There are no sure things in adventure filmmaking. Even in a perfectly remote location with the best athletes in the world and gyro-stabilized helicopter cameras that cost more than a black market kidney, the questions are always there: Can it be done? What if the guys don’t go? Or worse, what if they go and don’t come back?
All captions by Benny Marr

“That is the trickiest thing in my position,” says Squamish-based filmmaker, Bryan Smith. “We ride that line, where our success and failure parallel the success and failure of the athletes almost perfectly. If they decide not to go, we fail. If they go and fail, we probably fail too. And if something happens, in that place, there is no infrastructure. No one can help you; the people are beautiful and the landscape is beautiful, but there is nothing there to lean on.”

‘That place’ is the Island of New Britain, a crescent-shaped slab of jungle that punches up from the South Pacific like the spine of some ancient green leviathan. Eighty-eight kilometres east of Papua New Guinea, New Britain is home to five active volcanoes, and with a high point of 2,438 metres, (7,999 feet) it’s essentially a 520-kilometre stretch of rain-slammed limestone mountains blanketed in thick, wet, crumbling jungle, cut deep with near-bottomless river gorges.

And the most near-bottomless of all is Beriman River, a 40-kilometre run of vertical cliffs, imposing waterfalls and overall jungle chaos nicknamed “The Grand Canyon of the Pacific” by expedition/exploration kayakers like Ben Stookesberry and Chris Korbulic. There aren’t that many rivers like the Beriman left untouched on this planet, so with whitewater paddlers Benny Marr and Pedro Oliva also on the trip, Bryan Smith and his crew had all the necessary ingredients for an epic film. Only problem was – no one was sure if the river could be run at all.

“I think everyone felt like we were in over our heads,” Bryan says. “The athletes saw the river, then we [film crew] went and looked at it and it scared the shit out of all of us. It looked impossible, but Stookesberry said, ‘let’s give it two days and see what happens.’”

Ben Stookesberry is a natural leader, and with 120 first descents in 32 countries, he’s one of the most experienced expedition kayakers in history. “We knew this entire river wouldn’t go,” Bryan says. “We knew there would be canyons that were un-runnable, but Ben is the kind of guy who tries to find solutions to these problems. When you are working with people you know, and are at the highest level in the sport, you really trust their ability to make decisions that they are comfortable with, but even then, if they say ‘yes,’ you know it’s a maybe. And how much pressure are we, the film crew, putting on them?”

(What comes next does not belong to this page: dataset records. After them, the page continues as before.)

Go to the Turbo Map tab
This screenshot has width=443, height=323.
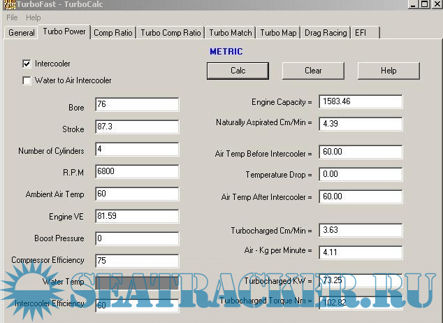[278, 33]
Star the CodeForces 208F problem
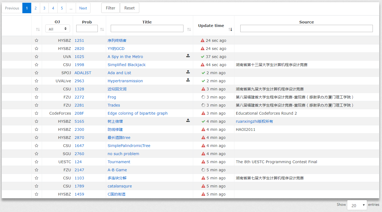This screenshot has width=382, height=212. tap(37, 113)
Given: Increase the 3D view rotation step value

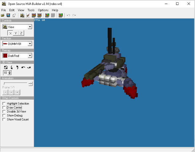Looking at the screenshot, I should 10,72.
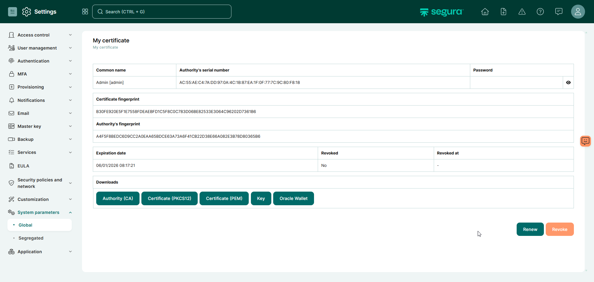This screenshot has width=594, height=282.
Task: Select the Segregated menu item
Action: (31, 238)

One big factor to consider was that once the team hit the water they would be totally on their own. “That river is so remote,” Bryan says. “It’s one thing to commit to canyon on the Ashlu, [a river near Squamish] but on the Beriman, there is no one coming to help you. We had David Adamson, one of the best heli pilots in the world, but with 4,000-foot jungle canyon walls, there was no way he could get us down to the water on 70 to 80 per cent of the river. We didn’t even have the option to long line. Who has a 4,000-foot long line? The commitment level was so high.”

After mulling it over, Stookesbury, Marr, Korbill and Oliva made the call and dropped into a 13-day, totally self-supported descent that included blind canyons, high-consequence whitewater and portages that would require ropes and big-wall rock climbing skills to haul the 100-pound boats and gear up the sheer cliffs. At one point, the team took an entire day to make 500 metres of progress.

“A good film needs characters who will push beyond what seems doable and make it work,” Bryan adds. “There will always be opportunities to throw in the towel, its’ too high, too burly or too much… And failure is part of all our lives, and there is nothing wrong with that. But people like to watch people succeed, especially in the face of heavy adversity.”

He credits the instincts and talent of the entire paddling team for the expedition’s success, but says Stookesberry’s experience and leadership played a key role. “He questioned this very thoroughly and freaked out a bit but he never said, ‘it doesn’t go’. If he had, I think that would have been it, but this team had the right patience and persistence to let all the little nagging impossibilities work themselves out. That’s not to say they went into the river with all those questions answered . . . the first significant gorge they paddled put them into almost two kilometres of running Class 5 whitewater blind. It was the most committing canyon on the whole river. Once they dropped in, they were locked in.”